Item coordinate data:

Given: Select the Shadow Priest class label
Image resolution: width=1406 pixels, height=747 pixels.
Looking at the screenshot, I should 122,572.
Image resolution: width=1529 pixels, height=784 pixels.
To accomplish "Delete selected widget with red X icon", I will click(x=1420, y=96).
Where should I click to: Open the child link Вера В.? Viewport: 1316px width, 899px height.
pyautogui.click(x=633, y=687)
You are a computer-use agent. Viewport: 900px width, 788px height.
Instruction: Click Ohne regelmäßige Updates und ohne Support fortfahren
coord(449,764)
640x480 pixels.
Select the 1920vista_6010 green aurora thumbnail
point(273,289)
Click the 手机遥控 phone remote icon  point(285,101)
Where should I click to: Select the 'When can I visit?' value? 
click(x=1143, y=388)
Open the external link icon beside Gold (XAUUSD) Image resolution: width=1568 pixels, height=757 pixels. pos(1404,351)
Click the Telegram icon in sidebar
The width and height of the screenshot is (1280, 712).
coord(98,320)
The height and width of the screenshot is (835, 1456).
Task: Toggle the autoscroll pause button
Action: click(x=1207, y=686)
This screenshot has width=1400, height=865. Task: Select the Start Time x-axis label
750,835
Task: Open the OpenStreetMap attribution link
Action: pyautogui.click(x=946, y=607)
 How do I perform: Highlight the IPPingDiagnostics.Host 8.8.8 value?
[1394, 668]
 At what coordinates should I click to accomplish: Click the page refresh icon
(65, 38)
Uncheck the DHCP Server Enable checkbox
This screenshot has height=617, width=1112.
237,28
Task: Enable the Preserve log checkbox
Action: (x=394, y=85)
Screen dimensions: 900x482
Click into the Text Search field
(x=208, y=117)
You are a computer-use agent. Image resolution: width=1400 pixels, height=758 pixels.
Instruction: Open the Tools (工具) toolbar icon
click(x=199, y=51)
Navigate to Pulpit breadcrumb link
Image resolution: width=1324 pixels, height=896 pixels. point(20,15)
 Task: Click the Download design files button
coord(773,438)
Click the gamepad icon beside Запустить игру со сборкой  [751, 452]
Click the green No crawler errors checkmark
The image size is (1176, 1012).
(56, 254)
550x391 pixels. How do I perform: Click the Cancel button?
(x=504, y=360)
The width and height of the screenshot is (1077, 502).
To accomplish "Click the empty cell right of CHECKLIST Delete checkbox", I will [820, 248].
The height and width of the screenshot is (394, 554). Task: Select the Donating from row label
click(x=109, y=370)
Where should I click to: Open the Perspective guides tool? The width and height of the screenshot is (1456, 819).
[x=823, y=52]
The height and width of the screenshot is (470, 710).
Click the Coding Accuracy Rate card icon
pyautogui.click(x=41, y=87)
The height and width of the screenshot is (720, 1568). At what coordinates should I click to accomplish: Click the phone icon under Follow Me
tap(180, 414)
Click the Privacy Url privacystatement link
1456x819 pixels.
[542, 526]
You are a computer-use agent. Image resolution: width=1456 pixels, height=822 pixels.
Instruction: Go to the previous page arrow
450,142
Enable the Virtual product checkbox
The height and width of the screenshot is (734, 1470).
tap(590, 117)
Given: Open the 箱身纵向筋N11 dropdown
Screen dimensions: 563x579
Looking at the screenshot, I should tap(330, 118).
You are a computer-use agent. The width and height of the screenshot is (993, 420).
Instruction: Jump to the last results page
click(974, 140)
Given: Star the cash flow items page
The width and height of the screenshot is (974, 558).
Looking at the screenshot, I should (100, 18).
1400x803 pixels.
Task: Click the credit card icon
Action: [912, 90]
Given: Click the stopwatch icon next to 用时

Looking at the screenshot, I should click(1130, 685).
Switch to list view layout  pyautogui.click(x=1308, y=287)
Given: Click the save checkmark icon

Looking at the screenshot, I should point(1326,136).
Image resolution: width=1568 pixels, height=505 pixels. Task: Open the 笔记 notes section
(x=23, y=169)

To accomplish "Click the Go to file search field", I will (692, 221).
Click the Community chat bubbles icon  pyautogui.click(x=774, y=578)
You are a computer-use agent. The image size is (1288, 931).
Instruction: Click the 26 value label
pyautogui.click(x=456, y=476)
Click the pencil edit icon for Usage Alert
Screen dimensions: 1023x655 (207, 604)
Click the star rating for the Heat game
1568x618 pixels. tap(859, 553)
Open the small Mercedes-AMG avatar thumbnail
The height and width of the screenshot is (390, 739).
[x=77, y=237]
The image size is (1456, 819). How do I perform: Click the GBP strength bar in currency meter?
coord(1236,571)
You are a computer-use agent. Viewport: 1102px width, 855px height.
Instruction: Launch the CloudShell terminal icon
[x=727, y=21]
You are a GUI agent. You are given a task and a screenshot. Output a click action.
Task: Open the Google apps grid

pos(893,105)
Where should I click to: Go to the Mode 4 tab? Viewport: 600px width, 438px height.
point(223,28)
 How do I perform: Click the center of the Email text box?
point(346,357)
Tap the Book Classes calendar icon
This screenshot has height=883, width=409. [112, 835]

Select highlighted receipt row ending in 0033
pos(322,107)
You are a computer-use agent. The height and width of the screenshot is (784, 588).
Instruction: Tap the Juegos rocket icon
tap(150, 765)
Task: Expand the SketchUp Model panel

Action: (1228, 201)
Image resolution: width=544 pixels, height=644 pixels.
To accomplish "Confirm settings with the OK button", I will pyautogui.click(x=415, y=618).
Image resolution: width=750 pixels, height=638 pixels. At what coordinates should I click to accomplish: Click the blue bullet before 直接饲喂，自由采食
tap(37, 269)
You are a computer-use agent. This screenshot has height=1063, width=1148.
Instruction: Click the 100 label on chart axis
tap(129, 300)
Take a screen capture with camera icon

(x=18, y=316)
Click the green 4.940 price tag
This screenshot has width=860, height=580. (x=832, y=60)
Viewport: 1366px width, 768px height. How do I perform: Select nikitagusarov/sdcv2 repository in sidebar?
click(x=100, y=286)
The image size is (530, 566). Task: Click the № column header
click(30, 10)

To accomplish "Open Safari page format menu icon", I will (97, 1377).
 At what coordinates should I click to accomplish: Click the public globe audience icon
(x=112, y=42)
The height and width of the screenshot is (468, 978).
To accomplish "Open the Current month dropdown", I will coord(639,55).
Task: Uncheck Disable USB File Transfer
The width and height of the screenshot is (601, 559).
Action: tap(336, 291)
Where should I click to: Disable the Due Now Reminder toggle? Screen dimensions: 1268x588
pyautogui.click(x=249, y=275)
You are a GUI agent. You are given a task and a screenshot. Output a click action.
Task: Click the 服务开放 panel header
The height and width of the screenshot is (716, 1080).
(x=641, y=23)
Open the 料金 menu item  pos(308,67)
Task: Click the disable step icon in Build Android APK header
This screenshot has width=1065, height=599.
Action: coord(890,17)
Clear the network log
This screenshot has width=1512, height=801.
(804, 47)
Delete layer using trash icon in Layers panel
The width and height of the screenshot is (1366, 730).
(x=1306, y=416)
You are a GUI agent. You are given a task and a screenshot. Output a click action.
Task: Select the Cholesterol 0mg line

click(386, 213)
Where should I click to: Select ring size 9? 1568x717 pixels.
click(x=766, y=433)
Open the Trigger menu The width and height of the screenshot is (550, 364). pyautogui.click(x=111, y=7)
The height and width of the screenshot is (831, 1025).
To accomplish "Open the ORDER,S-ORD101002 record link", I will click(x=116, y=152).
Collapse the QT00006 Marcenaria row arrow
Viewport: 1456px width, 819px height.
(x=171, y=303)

Problem requirements:
Rewrite the material from its start through the line containing "Action: (x=394, y=85)", changing "Telegram" to "WhatsApp" and leaving everything else as it is.

Output for this task:
Given: Select the Shadow Priest class label
Image resolution: width=1406 pixels, height=747 pixels.
Looking at the screenshot, I should 122,572.
Image resolution: width=1529 pixels, height=784 pixels.
To accomplish "Delete selected widget with red X icon", I will click(x=1420, y=96).
Where should I click to: Open the child link Вера В.? Viewport: 1316px width, 899px height.
pyautogui.click(x=633, y=687)
You are a computer-use agent. Viewport: 900px width, 788px height.
Instruction: Click Ohne regelmäßige Updates und ohne Support fortfahren
coord(449,764)
640x480 pixels.
Select the 1920vista_6010 green aurora thumbnail
point(273,289)
Click the 手机遥控 phone remote icon  point(285,101)
Where should I click to: Select the 'When can I visit?' value? 
click(x=1143, y=388)
Open the external link icon beside Gold (XAUUSD) Image resolution: width=1568 pixels, height=757 pixels. pos(1404,351)
Click the WhatsApp icon in sidebar
The width and height of the screenshot is (1280, 712).
coord(98,320)
The height and width of the screenshot is (835, 1456).
Task: Toggle the autoscroll pause button
Action: click(x=1207, y=686)
This screenshot has width=1400, height=865. Task: Select the Start Time x-axis label
750,835
Task: Open the OpenStreetMap attribution link
Action: pyautogui.click(x=946, y=607)
 How do I perform: Highlight the IPPingDiagnostics.Host 8.8.8 value?
[1394, 668]
 At what coordinates should I click to accomplish: Click the page refresh icon
(65, 38)
Uncheck the DHCP Server Enable checkbox
This screenshot has height=617, width=1112.
237,28
Task: Enable the Preserve log checkbox
Action: (x=394, y=85)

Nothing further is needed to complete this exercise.